AUTHOR=Chen Yonglin , Jia Manxue , Wang Sharon , Xu Sherry , He Nanhai TITLE=Antagonistic Antibody Targeting TNFR2 Inhibits Regulatory T Cell Function to Promote Anti-Tumor Activity JOURNAL=Frontiers in Immunology VOLUME=13 YEAR=2022 URL=https://www.frontiersin.org/journals/immunology/articles/10.3389/fimmu.2022.835690 DOI=10.3389/fimmu.2022.835690 ISSN=1664-3224 ABSTRACT=

Infiltration of regulatory T cells (Tregs) in the tumor microenvironment suppresses anti-tumor immune response, and promotes tumor progression. Tumor necrosis factor receptor‐2 (TNFR2), which is highly expressed on Tregs, activates Tregs through nuclear factor kappa B (NF-κB) pathway. Moreover, TNFR2+ Tregs have been shown to be most suppressive among all Tregs populations in tumor. Due to the unique expression pattern and function of TNFR2 on Tregs, a TNFR2 blocking antibody is expected to compromise Tregs function, relieve Tregs-mediated immunosuppression, and hence to enhance anti-tumor immune response. AN3025 is an antagonistic anti-human TNFR2 (hTNFR2) antibody that is currently under preclinical development. This study investigates the immunomodulatory and anti-tumor activity of AN3025. AN3025 was generated through rabbit immunization with extracellular domain of human TNFR2 and subsequent humanization by complementarity-determining regions (CDRs) grafting.
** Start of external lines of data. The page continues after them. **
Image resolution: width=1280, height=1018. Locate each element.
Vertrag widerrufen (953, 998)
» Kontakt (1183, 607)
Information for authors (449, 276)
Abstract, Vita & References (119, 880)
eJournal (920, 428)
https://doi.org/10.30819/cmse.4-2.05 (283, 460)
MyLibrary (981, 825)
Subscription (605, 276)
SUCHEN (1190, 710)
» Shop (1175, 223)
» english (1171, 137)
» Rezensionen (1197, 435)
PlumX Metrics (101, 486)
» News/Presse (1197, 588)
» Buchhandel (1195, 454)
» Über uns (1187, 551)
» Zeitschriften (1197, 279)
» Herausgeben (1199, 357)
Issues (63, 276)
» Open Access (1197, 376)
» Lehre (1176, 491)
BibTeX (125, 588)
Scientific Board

AN3025 binds to the extracellular domain of both human and cynomolgus with sub-nanomolar affinity and specificity, but not mouse or rat TNFR2. AN3025 inhibited tumor necrosis factor alpha (TNFα) induced cell death of hTNFR2-overexpressing Jurkat cells by competing with TNFα for binding to hTNFR2. In the Tregs/T effector co-culture assay, AN3025 increased T effector proliferation and enhanced interferon gamma (IFNγ) production. As a monotherapy, AN3025 significantly inhibited MC38 tumor growth in TNFR2 humanized mouse model. Subsequent flow cytometry (FACS) and immunohistochemistry (IHC) analysis revealed that administration of AN3025 led to decreased Tregs population, increased CD4+ and CD8+ T cell numbers in the tumor. The anti-tumor activity of AN3025 was dependent on the existence of CD4+ and CD8+ T cells, as depletion of CD4+ and CD8+ T cells abolished the anti-tumor activity of AN3025. In addition, AN3025 in combination with anti-PD-1 antibody demonstrated stronger in-vivo anti-tumor activity. The potent anti-tumor efficacy of AN3025, either as a monotherapy or in combination with anti-PD-1 antibody, supports its further clinical development for the treatment of various human tumors.